In operation S255, a plurality of light ranges are obtained according to the plurality of depth light intensity distribution curves, respectively.

According to an embodiment of the present disclosure, a position on the PDL curve where the light intensity drops to 80% of the maximum light intensity is taken as the light range.

According to the embodiment of the disclosure, the positions where the light intensities on the plurality of PDL curves drop to 80% of the maximum light intensity on the corresponding PDL curves are respectively taken, so as to obtain a plurality of corresponding light ranges.

According to the embodiment of the disclosure, after the background removing process, the distortion correcting process and the noise reducing process are respectively carried out on the initial range image data and the residual range image data, a plurality of more accurate range image data are obtained, light intensity signals in the more accurate range image data are respectively overlapped along the direction of the vertical proton beam to obtain a plurality of depth light intensity distribution curves, and the light range of the proton beam is calculated through the determined depth light intensity distribution curves.
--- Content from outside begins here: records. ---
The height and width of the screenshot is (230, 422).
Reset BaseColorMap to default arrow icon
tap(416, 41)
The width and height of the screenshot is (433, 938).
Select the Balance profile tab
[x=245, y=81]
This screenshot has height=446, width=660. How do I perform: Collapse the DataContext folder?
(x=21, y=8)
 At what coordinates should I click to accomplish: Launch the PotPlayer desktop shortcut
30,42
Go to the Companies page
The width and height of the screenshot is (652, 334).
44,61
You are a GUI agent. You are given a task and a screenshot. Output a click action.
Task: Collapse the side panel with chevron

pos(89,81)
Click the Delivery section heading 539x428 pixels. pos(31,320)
According to an embodiment of the present disclosure, calibration processing is performed on a plurality of light ranges, respectively, to obtain a plurality of water equivalent ranges, which may include the following operations: respectively carrying out linear calibration on the plurality of light ranges to obtain a plurality of calibrated light ranges; and multiplying the plurality of calibrated light ranges by the relative stopping power value of the scintillator to obtain a plurality of water equivalent ranges, wherein the relative stopping power value of the scintillator is calculated by the element composition of the scintillator, the mass fraction of each element and the average ionization energy of each element by using the Bragg additivity rule.
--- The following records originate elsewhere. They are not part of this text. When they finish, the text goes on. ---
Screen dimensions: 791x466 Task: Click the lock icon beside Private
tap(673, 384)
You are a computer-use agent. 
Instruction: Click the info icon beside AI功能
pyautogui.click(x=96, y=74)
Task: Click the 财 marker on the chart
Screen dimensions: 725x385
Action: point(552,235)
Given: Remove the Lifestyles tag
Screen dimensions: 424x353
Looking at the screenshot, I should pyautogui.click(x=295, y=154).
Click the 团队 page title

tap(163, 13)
According to the embodiment of the disclosure, linear fitting is performed according to a plurality of measured light ranges and corresponding reference ranges to obtain a one-dimensional linear correction coefficient, and the plurality of light ranges are subjected to one-dimensional linear correction to obtain a plurality of calibrated light ranges. The measurement light range is the range of proton beams with different energies in the scintillator, which is obtained by the proton imaging method, the reference range is the range of the proton beams with the same energy as the measurement light range in the scintillator, which is obtained by Monte Carlo simulation, and the proton beams can be proton beams with the energy between 110MeV and 150 MeV.

According to the embodiment of the disclosure, the water equivalent range is the equivalent range of the proton beam in water, and the equivalent range of the proton beam in water can be obtained according to the light range of the proton beam in the scintillator. For example, a certain proton beam can pass through 5cm of water, but can only pass through 4cm of scintillator, so the relative stopping power value of the scintillator is 1.25, and when the light range of the proton beam in the scintillator is 4cm, then the equivalent range in the water is 5cm, namely the equivalent range of the water is 5cm.

According to an embodiment of the present disclosure, a plurality of calibrated light ranges are multiplied by the relative stopping power values of the scintillator, respectively, resulting in a plurality of water equivalent ranges.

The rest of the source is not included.